• KURZE AUFGABE:
Schreiben Sie aus dem Antrag zum kooperativen Wohnungsbau den Abschnitt wortgetreu ab, der mit den Worten „Antrag: Kooperativen Wohnungsbau“ beginnt und mit „Quartal 2022 vorgelegt.“ endet.

───── VORLIEGENDER AUSZUG ─────

Antrag: Kooperativen Wohnungsbau und Wohneigentum fördern

Antrag vom 7. Juli 2022

Beschlussvorschlag:

Der Oberbürgermeister wird beauftragt,

die Förderung des kooperativen Wohnungsbaus und Wohneigentums in Leipzig durch Erwerb und Zwischenerwerb von Grundstücken, Liegenschaften sowie von Anteilen an kooperativen Wohnungsbauprojekten zu unterstützen. Hierzu ist zu prüfen und im Rahmen der Weiterentwicklung des Wohnungspolitischen Konzepts zu diskutieren, wie dieser Auftrag durch die Stadt, bestehende kommunale Unternehmen oder eine neu einzurichtende Gesellschaft umgesetzt werden kann. Das Ergebnis wird dem Stadtrat bis zum 4. Quartal 2022 vorgelegt.

Begründung:

Leipzig ist eine Mieterstadt. Der hohe Anteil von 87% der Haushalte, die zur Miete wohnen, besitzt eine erhebliche soziale und ökonomische Brisanz. Ein Großteil der Wohnimmobilien in Leipzig gehört Personen oder Unternehmen, deren Wohnsitz bzw. Sitz sich nicht in Leipzig befindet. Bei vielen Immobilien, die sich noch im Einzeleigentum befinden, zeichnet sich erbfolgebedingt laut Haus&Grund ein problematischer Übergang an institutionelle Investoren ab. Kooperative Projekte könnten in diese Lücke springen, wenn die notwendigen Unterstützungsinstrumente entwickelt werden.

───── ENTNOMMENE ANGABEN ─────

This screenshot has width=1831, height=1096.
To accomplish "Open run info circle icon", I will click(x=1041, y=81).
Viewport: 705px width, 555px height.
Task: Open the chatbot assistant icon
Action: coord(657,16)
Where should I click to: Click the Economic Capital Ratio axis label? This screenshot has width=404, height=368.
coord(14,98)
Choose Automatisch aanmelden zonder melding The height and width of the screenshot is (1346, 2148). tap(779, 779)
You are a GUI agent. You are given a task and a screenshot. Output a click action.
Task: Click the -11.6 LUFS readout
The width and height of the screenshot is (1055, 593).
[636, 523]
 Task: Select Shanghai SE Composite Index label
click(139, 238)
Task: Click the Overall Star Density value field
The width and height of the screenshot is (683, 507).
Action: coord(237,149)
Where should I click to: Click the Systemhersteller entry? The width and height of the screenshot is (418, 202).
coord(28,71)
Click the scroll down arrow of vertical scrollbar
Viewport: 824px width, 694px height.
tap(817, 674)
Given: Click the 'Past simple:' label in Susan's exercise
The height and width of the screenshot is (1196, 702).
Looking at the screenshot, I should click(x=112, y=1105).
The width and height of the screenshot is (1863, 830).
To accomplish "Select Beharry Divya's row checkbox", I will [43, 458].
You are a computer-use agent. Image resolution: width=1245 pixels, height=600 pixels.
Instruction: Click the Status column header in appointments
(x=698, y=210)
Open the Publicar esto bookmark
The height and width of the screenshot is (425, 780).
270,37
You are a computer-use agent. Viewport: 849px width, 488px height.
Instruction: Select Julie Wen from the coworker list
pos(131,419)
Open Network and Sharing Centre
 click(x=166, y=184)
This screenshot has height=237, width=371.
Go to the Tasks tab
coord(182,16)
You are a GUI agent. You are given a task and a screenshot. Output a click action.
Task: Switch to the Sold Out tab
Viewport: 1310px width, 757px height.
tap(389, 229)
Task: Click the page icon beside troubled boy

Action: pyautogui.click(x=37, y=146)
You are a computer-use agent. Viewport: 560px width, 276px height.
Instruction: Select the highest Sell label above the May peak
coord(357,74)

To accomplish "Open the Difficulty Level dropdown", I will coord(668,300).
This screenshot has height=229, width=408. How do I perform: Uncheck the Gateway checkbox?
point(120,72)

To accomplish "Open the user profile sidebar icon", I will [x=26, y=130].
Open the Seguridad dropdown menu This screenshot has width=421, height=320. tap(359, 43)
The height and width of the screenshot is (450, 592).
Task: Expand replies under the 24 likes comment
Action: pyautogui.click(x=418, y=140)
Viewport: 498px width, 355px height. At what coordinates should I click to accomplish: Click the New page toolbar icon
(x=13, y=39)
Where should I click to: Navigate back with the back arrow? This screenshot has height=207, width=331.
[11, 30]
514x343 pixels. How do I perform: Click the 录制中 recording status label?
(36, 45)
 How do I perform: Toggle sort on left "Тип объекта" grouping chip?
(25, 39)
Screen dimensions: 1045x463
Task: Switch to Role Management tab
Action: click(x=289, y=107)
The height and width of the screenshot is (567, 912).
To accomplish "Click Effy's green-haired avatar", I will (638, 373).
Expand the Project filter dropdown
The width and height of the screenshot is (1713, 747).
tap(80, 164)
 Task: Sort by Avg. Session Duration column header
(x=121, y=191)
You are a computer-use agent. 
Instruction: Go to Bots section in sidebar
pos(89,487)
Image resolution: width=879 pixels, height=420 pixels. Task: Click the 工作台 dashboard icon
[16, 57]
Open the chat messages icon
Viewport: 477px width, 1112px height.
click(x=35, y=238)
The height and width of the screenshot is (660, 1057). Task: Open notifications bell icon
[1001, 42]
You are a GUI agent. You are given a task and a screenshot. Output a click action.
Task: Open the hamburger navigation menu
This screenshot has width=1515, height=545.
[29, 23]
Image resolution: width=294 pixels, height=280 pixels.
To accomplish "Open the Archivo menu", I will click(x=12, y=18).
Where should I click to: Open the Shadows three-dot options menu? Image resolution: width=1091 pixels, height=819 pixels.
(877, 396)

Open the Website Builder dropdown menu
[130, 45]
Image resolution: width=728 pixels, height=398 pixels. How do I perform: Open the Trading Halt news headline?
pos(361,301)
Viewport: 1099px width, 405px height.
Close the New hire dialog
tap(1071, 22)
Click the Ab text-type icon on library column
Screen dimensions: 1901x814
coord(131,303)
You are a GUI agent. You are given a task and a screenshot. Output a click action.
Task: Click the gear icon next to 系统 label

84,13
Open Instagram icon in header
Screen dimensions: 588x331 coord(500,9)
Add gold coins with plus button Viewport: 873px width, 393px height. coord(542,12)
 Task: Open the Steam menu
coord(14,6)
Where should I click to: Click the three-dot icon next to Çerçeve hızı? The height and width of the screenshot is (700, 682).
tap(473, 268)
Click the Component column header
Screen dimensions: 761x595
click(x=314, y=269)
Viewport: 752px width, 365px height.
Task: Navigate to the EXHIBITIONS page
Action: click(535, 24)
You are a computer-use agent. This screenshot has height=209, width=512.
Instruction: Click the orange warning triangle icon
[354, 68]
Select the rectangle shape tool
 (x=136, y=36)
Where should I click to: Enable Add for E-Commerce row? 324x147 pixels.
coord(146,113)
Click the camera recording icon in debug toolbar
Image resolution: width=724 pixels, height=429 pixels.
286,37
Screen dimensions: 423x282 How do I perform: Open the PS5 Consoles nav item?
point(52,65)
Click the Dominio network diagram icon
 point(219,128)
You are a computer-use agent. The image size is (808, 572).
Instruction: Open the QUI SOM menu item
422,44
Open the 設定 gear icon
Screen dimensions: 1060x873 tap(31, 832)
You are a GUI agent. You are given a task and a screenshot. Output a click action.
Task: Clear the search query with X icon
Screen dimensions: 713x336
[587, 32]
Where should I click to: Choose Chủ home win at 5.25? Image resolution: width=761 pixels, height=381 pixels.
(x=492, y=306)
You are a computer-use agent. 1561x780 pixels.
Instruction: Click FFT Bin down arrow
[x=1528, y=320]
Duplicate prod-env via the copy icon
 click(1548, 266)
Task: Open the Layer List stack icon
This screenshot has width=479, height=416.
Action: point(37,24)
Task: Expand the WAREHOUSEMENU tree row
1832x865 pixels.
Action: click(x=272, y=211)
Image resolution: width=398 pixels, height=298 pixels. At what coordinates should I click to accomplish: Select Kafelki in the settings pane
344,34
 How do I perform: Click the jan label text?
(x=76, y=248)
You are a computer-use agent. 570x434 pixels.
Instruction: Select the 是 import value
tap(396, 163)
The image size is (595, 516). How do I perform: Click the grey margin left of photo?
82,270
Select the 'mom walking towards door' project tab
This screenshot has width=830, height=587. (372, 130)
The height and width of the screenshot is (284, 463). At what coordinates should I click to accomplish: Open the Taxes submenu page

─────

• ERGEBNIS DER AUFGABE:
Antrag: Kooperativen Wohnungsbau und Wohneigentum fördern

Antrag vom 7. Juli 2022

Beschlussvorschlag:

Der Oberbürgermeister wird beauftragt,

die Förderung des kooperativen Wohnungsbaus und Wohneigentums in Leipzig durch Erwerb und Zwischenerwerb von Grundstücken, Liegenschaften sowie von Anteilen an kooperativen Wohnungsbauprojekten zu unterstützen. Hierzu ist zu prüfen und im Rahmen der Weiterentwicklung des Wohnungspolitischen Konzepts zu diskutieren, wie dieser Auftrag durch die Stadt, bestehende kommunale Unternehmen oder eine neu einzurichtende Gesellschaft umgesetzt werden kann. Das Ergebnis wird dem Stadtrat bis zum 4. Quartal 2022 vorgelegt.